Full Disclosure mailing list archives

RE: Sql Injection big5 consultancy


From: "Schmehl, Paul L" <pauls () utdallas edu>
Date: Mon, 23 Jun 2003 10:39:50 -0500

I would report it to them.  It accomplishes several things; it
establishes your credibility vis a vis your qualifications, it
establishes your *honesty* (you were willing to warn them rather than
take advantage of it), it gives you an opportunity to see how *they*
will react when you warn them of an exploitable hole (do you really want
to work for a company that would ignore such obvious blunders?) and it
places you head and shoulders above their existing staff.
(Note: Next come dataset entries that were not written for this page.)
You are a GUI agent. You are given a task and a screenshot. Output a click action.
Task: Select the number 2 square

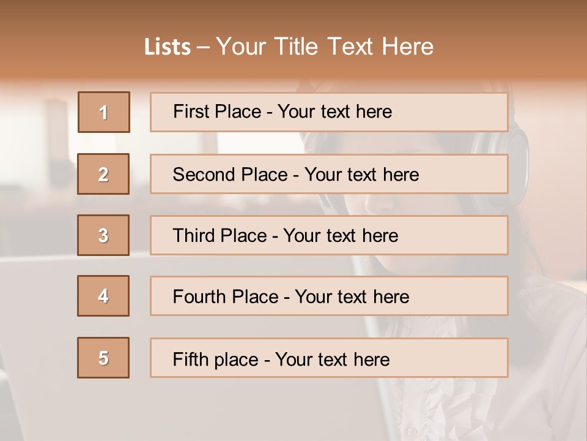tap(103, 174)

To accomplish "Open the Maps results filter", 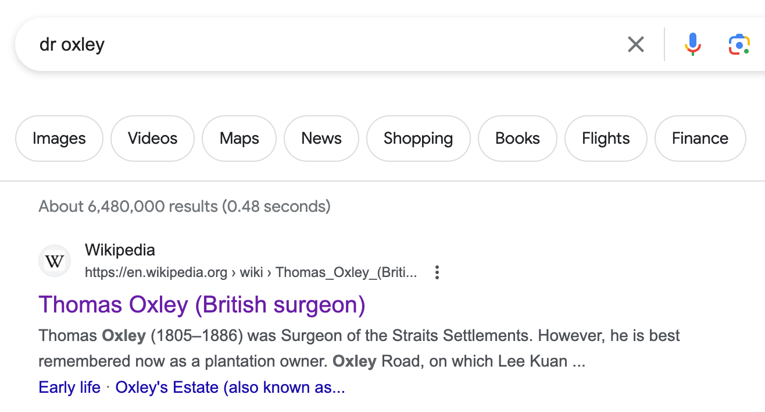I will click(239, 138).
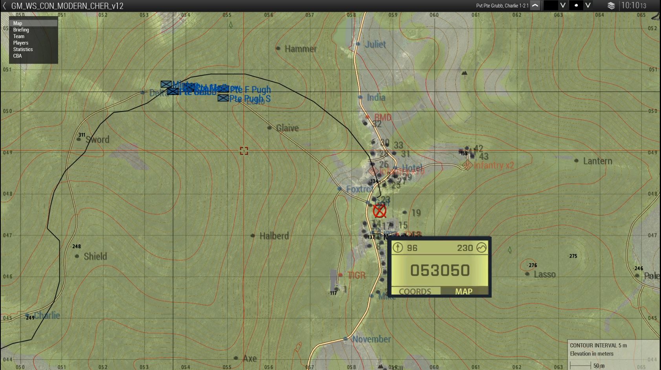Click the GPS altitude mountain icon

point(482,247)
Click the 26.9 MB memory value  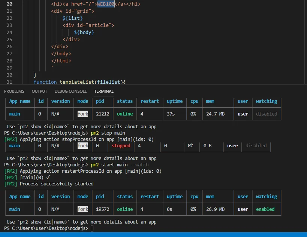point(215,209)
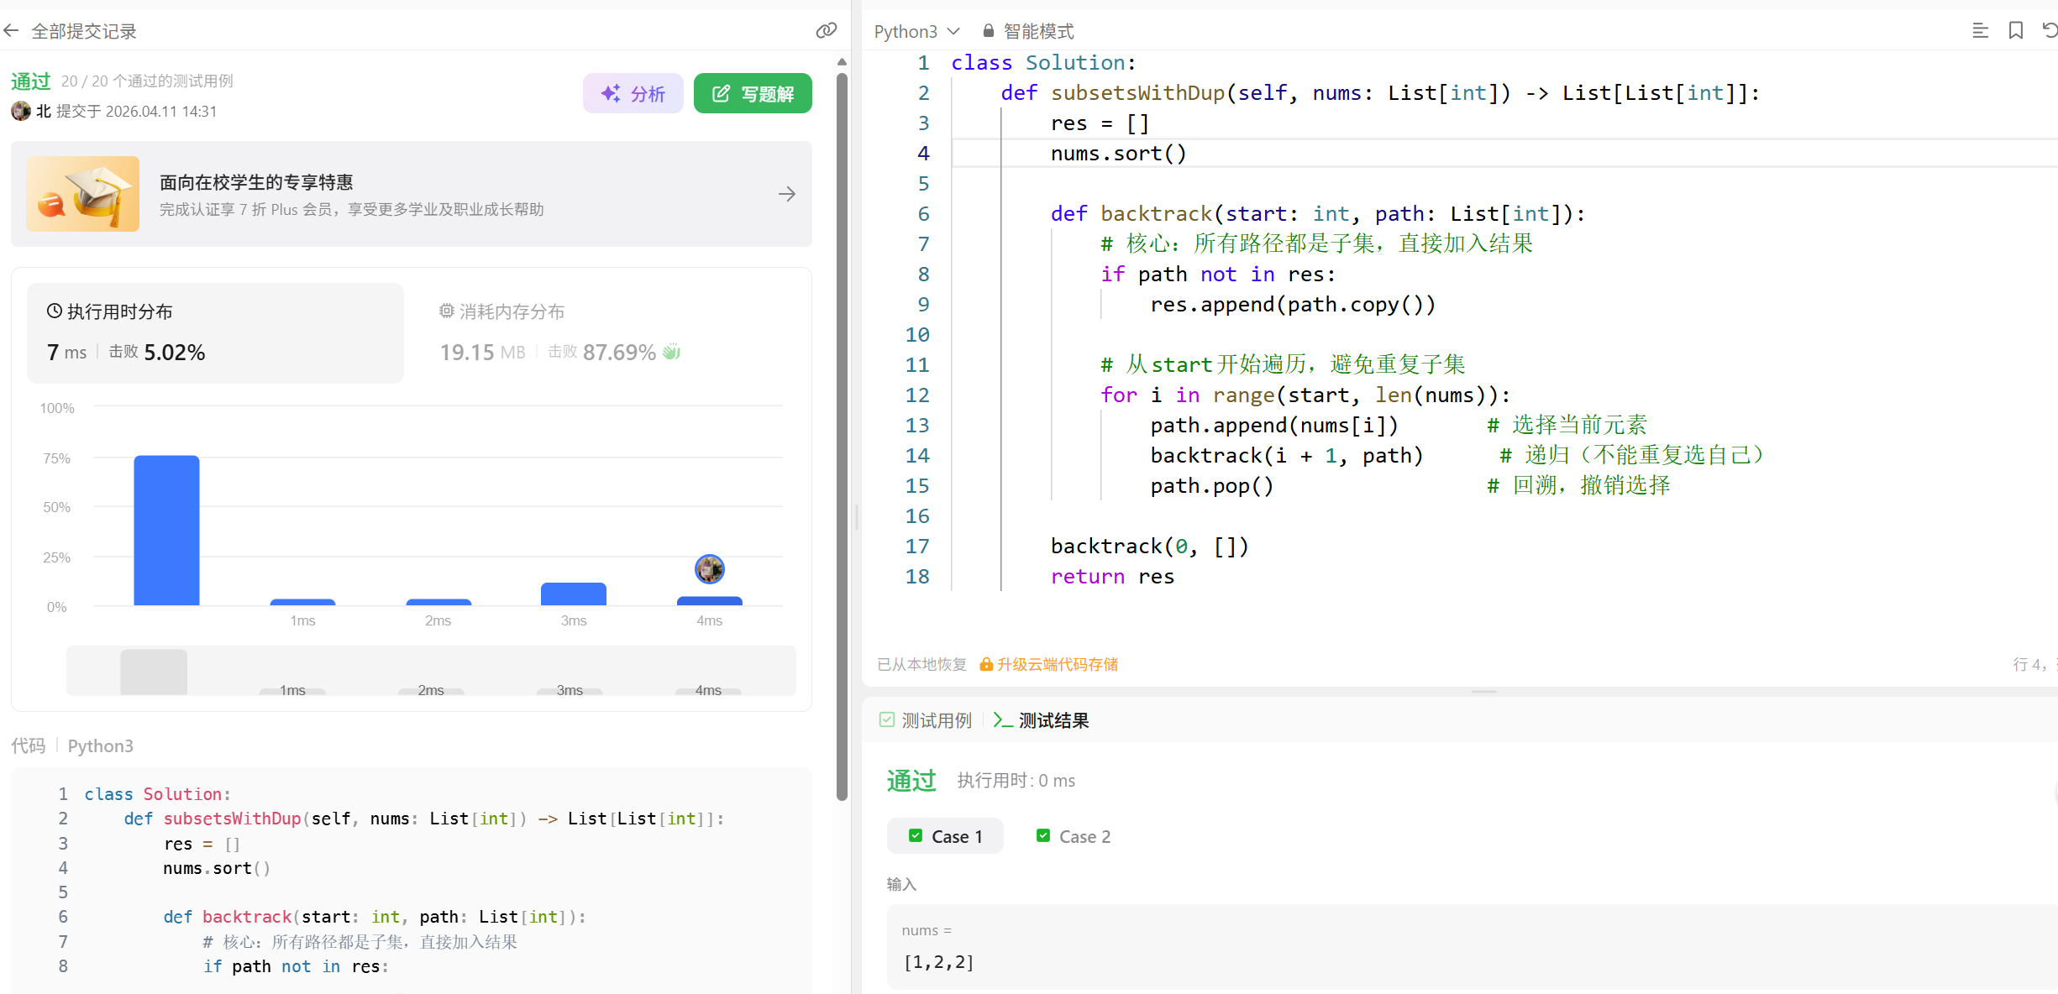Click the 分析 analysis button
The width and height of the screenshot is (2058, 994).
coord(633,93)
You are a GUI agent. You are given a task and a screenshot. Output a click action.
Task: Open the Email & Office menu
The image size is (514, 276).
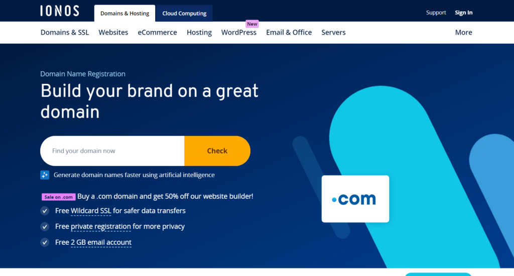pyautogui.click(x=289, y=33)

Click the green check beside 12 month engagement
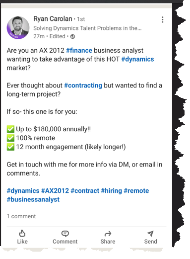[x=10, y=147]
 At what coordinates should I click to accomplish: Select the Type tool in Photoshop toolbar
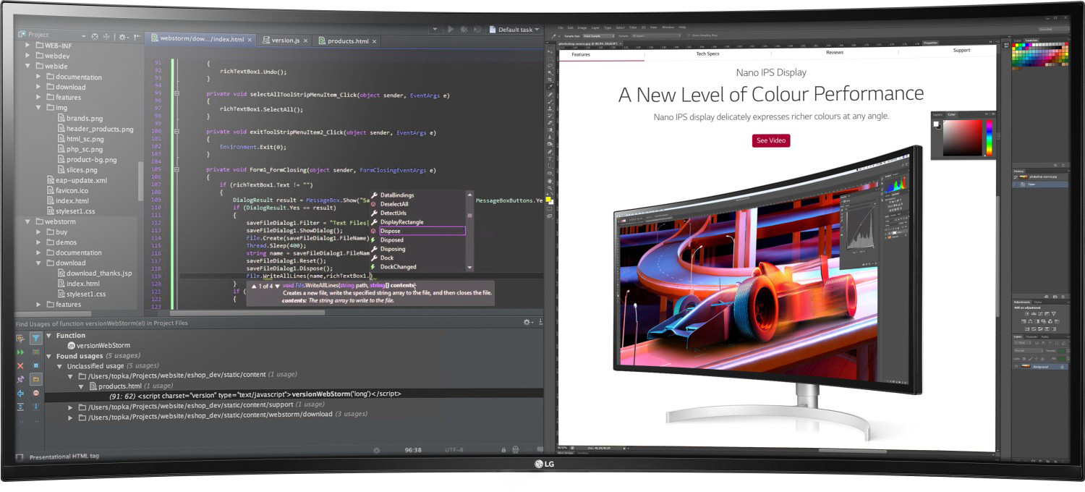550,158
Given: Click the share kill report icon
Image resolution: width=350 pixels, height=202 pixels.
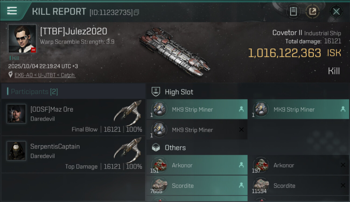Looking at the screenshot, I should [x=312, y=11].
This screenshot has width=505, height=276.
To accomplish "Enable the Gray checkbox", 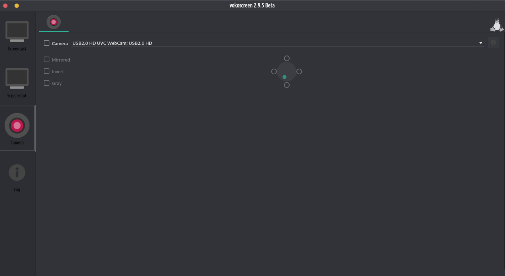I will point(47,83).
Paul Schmehl (pauls () utdallas edu)
Adjunct Information Security Officer
The University of Texas at Dallas
AVIEN Founding Member
http://www.utdallas.edu/~pauls/ 

-----Original Message-----
From: joseph blater [mailto:t5con () hotmail com] 
Sent: Monday, June 23, 2003 12:49 AM
To: full-disclosure () lists netsys com
Subject: [Full-disclosure] Sql Injection big5 consultancy


Hello list,

While updating my resume at a regional HR site of a top5 
consultancy, I 
faced a programming bug (terribly written asp dissapeared 
with my session 
id), which returned an OLE Error.
I decided to make a little test, so I started playing with 
sql injection. 
Surprisingly, it worked. Every Sql Server attack I attempted 
worked, no 
stripping or customized exceptions.
So far, I counted over 50 fields in the same table... damned 
be their dba. 
This table has all candidate resumes and, deducing by the 
names of the 
fields, all employees resumes with current classification 
inside the corp 
(Potential,Supervisor,Inscription and so on).